> **Exercise description**
Please copy the data verbatim, beginning at the line that contains "Otomotif (69, 32)" and stopping after the line that contains "erick thohir".
----- Data for processing -----
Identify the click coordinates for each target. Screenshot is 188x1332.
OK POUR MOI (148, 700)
-----
----- Data for processing -----
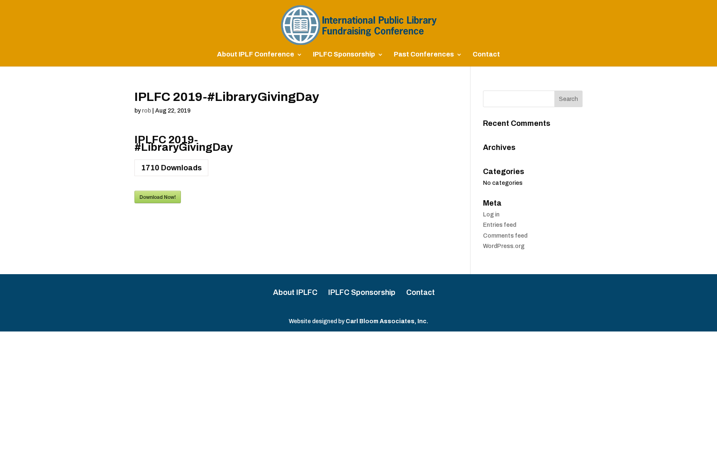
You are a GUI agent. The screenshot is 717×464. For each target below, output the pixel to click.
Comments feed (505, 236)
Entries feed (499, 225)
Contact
-----
----- Data for processing -----
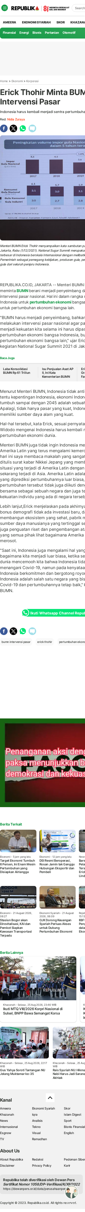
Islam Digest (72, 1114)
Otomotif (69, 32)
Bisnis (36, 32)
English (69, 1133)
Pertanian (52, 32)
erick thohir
-----
> **Written solution**
Otomotif (69, 32)
Bisnis (36, 32)
English (69, 1133)
Pertanian (52, 32)
erick thohir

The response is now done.